Instructions:
**1)** Answer these questions from the cannabis cultivation text.
(a) Up to how many square feet of personal cultivation does the interim ordinance allow?
(b) In what month and year did the Board adopt a fee structure for regulating medical cannabis cultivation?
(c) How many growers did the Ag Commissioner report as fully permitted in Yolo County?
**2)** Repeat word for word the part of the cannabis cultivation text that opens with the words containing "In response to" and closes with "cultivation in Yolo County.".

Selected text:
——
Are you interested in Yolo County’s regulations related to Cannabis cultivation?  Check out these Frequently Asked Questions for a summary. 

 

In response to California’s Medical Marijuana Regulation and Safety Act (MMRSA), Yolo County adopted an interim ordinance in March 2016 for cultivation of medical cannabis.  The interim ordinance allows personal cultivation up to 100 square feet, prohibits grows within 1,000 feet of a youth-oriented facility or within 75 feet of an occupied residence, and requires permits from Yolo County and the California Regional Water Quality Control Board Central Valley Region.

 

In November 2016 the Board adopted a fee structure to cover costs associated with regulating medical cannabis cultivation in Yolo County.

The primary reasons we allow cultivation is to enable the County to regulate this activity to protect against illegal and harmful pesticide use and contamination of the water supply, to provide a heightened set of code enforcement tools and to protect residents of the County from illegal activities.

 

We estimate that there are as many as 800-1000 current cultivation sites within Yolo County, presumably most are small personal use sites.  By adopting our own regulation, Yolo County has more control than allowing the state to regulate within Yolo County.  The Ag Commissioner reported that 40 growers are fully permitted in Yolo County, and expects 20 or more have pending applications with the Regional Water Quality Control Board.

 

Since the interim ordinance was enacted, the Ag department has received and resolved over 15 complaints and initiated three compliance actions.  The ordinance has provided a path for residents to voice concerns.  On October 11th the Board of Supervisors heard from residents, patients and growers regarding proposed amendments to the interim Yolo County Medical Marijuana Cultivation Ordinance. 

As Yolo County continues to develop a comprehensive cannabis cultivation ordinance, policy decisions we will be exploring include:

 

  • Revenue structure to fund education and public health costs of legalization;

  • Registration process to provide a streamlined process for parcel and site review;

  • Track and trace programs to verify the product is used for its intended purpose;

  • The appropriate distance from cultivation sites to youth-oriented facilities and other land uses;

  • Consider if nurseries should have different considerations than cultivators; and

  • Linkage of this ordinance with solar and other energy policies.
——
Stored data:

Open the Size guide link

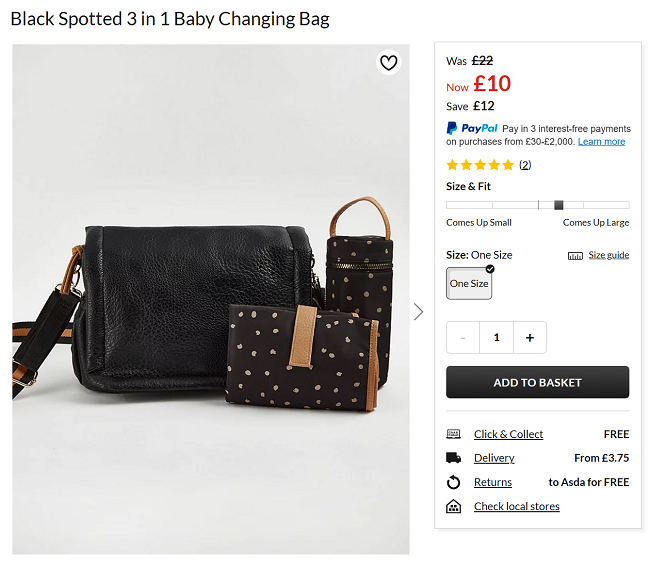(x=608, y=256)
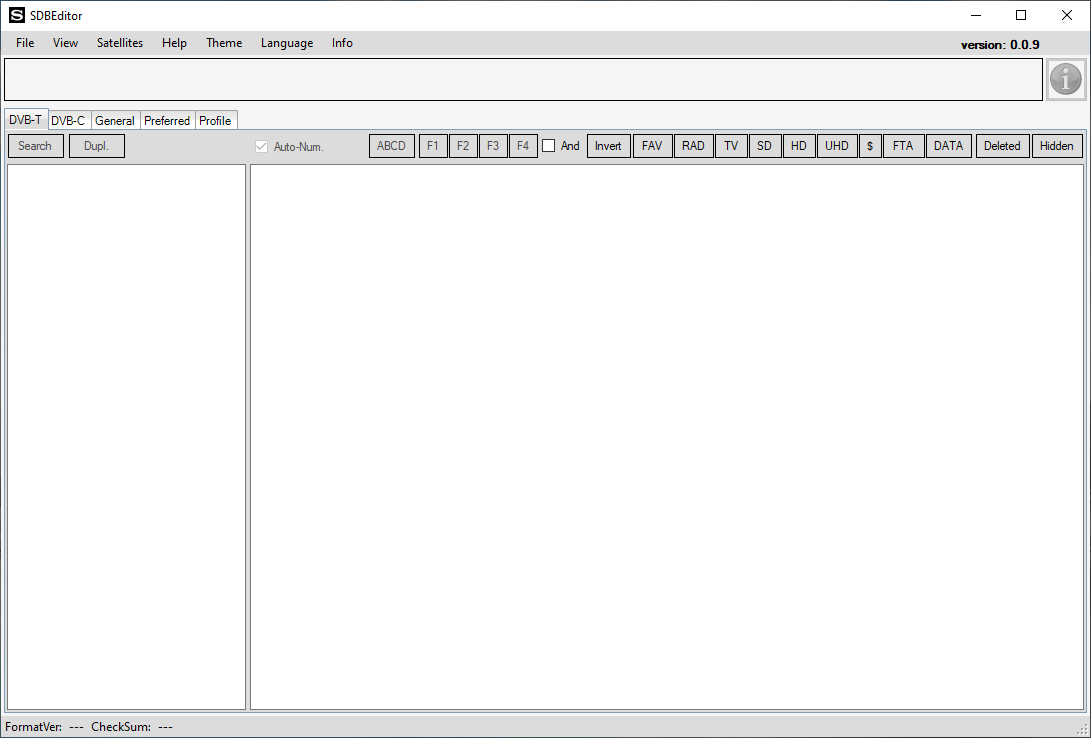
——
Solutions to the problems:
**1)**
(a) 100 square feet
(b) November 2016
(c) 40

**2)**
In response to California’s Medical Marijuana Regulation and Safety Act (MMRSA), Yolo County adopted an interim ordinance in March 2016 for cultivation of medical cannabis.  The interim ordinance allows personal cultivation up to 100 square feet, prohibits grows within 1,000 feet of a youth-oriented facility or within 75 feet of an occupied residence, and requires permits from Yolo County and the California Regional Water Quality Control Board Central Valley Region.

 

In November 2016 the Board adopted a fee structure to cover costs associated with regulating medical cannabis cultivation in Yolo County.